Another fact tending towards this same conclusion is that after this comet passed perihelion it showed several nuclei following each other. Evidently the powerful attraction of the sun had separated the parts of the apparent nucleus, which were following each other in nearly the same orbit. As they could not have been completely brought together again, we may suppose that in such cases the smaller nuclei were permanently separated from the main body. In addition to this, the remarkable similarity of the orbit of this comet to that of several others indicates a group of bodies moving in nearly the same orbit. The other members of the group were the great comets of 1843, 1880 and 1887. The latter, though so bright as to be conspicuous to the naked eye, showed no nucleus whatever. The closely related orbits of the four bodies are also remarkable for approaching nearer the sun at perihelion than does the orbit of any other known body. All of these comets pass through the matter of the sun’s corona with a velocity of more than 100 m. per second without suffering any retardation. As it is beyond all reasonable probability that several independent bodies should have moved in orbits so nearly the same, the conclusion is that the comets were originally portions of one mass, which gradually separated in the course of ages by the powerful attraction of the sun as the collection successively passed the perihelion. It may be remarked that observations on the comet of 1843 seemed to show a slight ellipticity of the orbit, corresponding to a period of several centuries; but the deviation of all the orbits from a parabola is too slight to be established by observations. The periods of the comets are therefore unknown except that they must be counted by centuries and possibly by thousands of years.
Another fact which increases the complexity of the question is the well-established connexion of comets with meteoric showers.
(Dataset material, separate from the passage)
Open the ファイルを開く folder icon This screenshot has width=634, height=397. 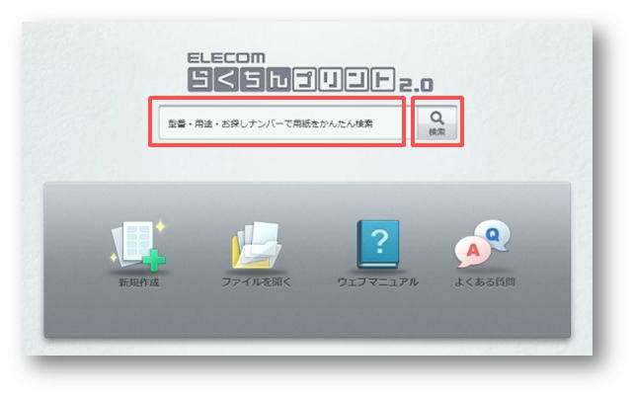(257, 245)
The shower of November 13–15, now known as the Leonids, which recurred for several centuries at intervals of about one-third of a century, are undoubtedly due to a stream of particles left behind by a comet observed in 1866. The same is true of Biela’s comet, the disintegrated particles of which give rise to the Andromedids, and probably true also of the Perseids, or August meteors, the orbits of which have a great similarity to a comet seen in 1862. The general and well-established conclusion seems to be that, in addition to the visible features of a comet, every such body is followed in its orbit by a swarm of meteoric particles which must have been gradually detached and separated from it. (See Meteor.)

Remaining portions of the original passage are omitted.